Lastly, if you or anyone using this bootloader wants to use jtag, then you have that same problem but worse, data cycles that do not go through the i-cache are used to write the new program to ram, when you tell the jtag debugger to then run the new program you will get 1) only the new program, 2) a mixture of the new program and old program fragments from cache 3) the old program from cache.
So d-cache is bad without an mmu because of things that are not in ram, peripherals, etc. The i-cache is a use at your own risk kind of thing which you can mitigate except for the times that jtag is used for debugging.
If you have concerns or have confirmed read-disturb in your (external) flash, then I recommend turn on the i-cache, use a tight loop to copy your application to ram, branch to the ram copy and run there, turn off the i-cache (or use at your own risk) and dont touch the flash again, certainly not heavy read accesses to small areas.

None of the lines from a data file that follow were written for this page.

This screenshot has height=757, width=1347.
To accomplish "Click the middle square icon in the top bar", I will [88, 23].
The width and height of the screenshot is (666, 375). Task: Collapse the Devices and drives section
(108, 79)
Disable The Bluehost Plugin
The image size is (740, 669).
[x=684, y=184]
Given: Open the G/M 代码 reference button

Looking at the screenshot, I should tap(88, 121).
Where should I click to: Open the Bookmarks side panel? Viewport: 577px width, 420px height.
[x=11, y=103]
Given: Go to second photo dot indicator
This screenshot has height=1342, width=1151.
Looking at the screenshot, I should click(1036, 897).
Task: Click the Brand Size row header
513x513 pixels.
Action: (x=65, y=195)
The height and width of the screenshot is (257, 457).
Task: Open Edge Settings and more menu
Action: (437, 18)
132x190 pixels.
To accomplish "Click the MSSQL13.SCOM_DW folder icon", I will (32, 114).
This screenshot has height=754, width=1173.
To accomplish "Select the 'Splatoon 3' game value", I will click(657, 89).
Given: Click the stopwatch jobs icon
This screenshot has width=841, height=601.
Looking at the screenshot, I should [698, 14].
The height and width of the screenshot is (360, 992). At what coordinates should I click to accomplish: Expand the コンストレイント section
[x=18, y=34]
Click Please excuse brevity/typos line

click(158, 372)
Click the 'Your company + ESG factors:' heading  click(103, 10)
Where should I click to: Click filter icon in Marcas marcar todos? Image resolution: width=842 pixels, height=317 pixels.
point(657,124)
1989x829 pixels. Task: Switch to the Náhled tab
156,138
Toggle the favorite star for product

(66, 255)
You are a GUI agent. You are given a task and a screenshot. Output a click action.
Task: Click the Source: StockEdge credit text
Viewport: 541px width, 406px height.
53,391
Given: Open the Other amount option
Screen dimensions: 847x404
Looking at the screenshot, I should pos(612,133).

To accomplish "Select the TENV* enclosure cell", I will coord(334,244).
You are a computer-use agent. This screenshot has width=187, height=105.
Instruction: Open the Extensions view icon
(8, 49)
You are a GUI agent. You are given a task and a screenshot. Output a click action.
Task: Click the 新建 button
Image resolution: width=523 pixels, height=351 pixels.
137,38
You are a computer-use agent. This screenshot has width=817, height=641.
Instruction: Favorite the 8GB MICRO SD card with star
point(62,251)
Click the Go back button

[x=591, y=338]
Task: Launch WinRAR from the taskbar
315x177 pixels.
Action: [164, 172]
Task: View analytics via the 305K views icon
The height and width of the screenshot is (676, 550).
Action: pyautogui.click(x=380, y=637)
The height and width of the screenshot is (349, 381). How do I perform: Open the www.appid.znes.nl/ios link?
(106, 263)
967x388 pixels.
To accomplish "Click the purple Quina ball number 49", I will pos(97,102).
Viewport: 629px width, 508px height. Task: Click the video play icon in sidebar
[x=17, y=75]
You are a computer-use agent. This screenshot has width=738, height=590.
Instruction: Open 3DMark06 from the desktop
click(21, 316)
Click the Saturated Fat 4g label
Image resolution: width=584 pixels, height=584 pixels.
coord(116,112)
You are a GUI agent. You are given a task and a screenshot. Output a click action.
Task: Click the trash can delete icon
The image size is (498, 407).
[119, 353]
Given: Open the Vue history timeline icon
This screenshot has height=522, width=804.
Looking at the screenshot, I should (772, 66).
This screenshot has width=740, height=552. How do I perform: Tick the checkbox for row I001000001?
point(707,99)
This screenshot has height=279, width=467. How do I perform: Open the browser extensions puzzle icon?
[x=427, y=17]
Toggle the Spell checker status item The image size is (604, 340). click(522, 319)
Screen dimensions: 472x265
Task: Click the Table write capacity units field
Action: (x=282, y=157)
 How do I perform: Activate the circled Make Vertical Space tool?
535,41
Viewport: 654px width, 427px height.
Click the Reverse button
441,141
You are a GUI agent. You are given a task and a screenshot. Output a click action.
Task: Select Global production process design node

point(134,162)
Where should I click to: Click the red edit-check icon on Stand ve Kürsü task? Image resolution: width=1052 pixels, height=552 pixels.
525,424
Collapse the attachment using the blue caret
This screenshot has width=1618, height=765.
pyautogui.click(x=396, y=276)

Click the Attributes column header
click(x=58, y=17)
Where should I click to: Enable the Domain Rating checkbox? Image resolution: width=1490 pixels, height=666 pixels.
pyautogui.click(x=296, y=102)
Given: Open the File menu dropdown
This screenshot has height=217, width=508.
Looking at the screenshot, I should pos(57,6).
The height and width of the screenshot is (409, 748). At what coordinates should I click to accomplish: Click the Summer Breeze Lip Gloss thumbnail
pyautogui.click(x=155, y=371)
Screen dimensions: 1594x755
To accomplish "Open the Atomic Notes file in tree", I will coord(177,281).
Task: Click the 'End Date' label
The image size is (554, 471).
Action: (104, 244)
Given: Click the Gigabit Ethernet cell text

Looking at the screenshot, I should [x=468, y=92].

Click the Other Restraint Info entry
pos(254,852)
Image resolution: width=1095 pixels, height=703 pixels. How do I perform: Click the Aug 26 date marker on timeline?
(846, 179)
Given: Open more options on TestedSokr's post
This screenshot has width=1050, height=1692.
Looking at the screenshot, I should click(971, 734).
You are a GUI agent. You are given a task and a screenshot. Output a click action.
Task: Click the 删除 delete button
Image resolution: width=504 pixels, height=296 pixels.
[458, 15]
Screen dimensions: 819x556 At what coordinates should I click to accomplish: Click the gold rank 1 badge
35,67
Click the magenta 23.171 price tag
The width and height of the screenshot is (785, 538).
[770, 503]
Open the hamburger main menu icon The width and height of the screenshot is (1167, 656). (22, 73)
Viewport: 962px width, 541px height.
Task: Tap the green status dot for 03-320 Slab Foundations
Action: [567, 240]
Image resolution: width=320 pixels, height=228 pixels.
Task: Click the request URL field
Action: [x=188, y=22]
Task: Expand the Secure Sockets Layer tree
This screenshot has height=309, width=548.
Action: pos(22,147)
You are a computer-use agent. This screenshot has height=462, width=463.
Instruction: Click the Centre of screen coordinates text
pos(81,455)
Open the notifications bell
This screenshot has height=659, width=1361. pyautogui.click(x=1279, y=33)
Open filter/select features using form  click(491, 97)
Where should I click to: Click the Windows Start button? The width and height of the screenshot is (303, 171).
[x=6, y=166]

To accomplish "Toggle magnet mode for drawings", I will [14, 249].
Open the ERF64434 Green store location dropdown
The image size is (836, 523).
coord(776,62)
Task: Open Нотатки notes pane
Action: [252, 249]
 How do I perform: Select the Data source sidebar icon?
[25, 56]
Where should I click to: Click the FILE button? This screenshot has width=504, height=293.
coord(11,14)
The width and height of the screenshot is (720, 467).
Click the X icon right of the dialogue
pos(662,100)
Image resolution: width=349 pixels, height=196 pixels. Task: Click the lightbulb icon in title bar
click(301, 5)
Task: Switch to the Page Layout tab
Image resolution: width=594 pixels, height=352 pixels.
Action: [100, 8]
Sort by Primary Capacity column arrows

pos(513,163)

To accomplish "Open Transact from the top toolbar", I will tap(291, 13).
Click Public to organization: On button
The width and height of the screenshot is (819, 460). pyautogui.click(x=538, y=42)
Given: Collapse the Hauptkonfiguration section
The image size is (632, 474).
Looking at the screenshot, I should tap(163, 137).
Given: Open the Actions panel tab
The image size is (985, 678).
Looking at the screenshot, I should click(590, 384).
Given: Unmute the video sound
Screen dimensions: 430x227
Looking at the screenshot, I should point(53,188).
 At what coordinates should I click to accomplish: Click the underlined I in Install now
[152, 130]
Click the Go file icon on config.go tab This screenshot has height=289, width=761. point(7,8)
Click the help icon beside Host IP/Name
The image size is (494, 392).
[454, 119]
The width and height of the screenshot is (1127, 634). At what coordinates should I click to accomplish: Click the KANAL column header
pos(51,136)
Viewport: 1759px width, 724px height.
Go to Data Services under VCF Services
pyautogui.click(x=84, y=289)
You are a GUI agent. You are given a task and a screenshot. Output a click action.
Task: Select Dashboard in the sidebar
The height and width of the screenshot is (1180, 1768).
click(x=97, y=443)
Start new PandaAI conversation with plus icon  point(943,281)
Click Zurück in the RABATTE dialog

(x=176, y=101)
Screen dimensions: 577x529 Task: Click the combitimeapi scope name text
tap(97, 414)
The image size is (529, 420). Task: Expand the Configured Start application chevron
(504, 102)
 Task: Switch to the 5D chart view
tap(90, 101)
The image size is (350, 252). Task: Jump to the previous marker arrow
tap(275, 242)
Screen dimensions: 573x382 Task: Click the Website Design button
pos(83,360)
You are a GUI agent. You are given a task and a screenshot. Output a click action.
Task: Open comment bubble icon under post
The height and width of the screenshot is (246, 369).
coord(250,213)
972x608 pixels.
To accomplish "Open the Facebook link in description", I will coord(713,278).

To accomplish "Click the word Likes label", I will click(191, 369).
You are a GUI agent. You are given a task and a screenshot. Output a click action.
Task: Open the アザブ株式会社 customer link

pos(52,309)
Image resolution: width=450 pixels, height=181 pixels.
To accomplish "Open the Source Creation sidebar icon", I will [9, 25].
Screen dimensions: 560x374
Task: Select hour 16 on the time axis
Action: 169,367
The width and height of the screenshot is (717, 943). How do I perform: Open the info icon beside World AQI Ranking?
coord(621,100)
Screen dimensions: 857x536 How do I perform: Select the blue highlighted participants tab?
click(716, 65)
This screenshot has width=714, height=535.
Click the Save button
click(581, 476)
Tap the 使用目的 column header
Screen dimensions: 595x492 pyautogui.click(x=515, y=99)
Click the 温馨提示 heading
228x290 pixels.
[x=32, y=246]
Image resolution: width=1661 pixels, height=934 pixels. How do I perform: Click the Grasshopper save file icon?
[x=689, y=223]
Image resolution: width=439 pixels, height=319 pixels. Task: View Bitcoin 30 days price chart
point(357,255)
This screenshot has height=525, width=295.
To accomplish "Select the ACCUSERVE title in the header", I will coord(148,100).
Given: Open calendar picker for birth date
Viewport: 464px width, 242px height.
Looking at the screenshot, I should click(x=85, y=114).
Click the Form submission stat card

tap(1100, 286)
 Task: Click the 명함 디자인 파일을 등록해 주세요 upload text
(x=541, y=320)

A tight uart polling loop like you might have for a command line parser, is a really good place to get hit with read-disturb.
You did not specified on which ARM you are working. Capabilities may vary from one ARM to an other (there is a huge gap between an ARM9 and an ARM Cortex A15).
In the given code, bit 2 is cleared and then set, but it does not matter, as those changes are done in R0. There is no change in the ARM behavior until the write in CP15 register (done by the instruction mcr P15, 0, R0, C1, C0, 0).
Concerning d-cache/i-cache enabling, it is only a matter of choice, there is no requirement. On the products I work on, the bootloader enables L1 I-cache, D-cache, L2 cache, and MMU (and it disables all that stuff before jumping on Linux). Be sure to follow ARM documentations about cache invalidation and memory barriers (according to your actual ARM Core) if you use cache and MMU in your bootloader.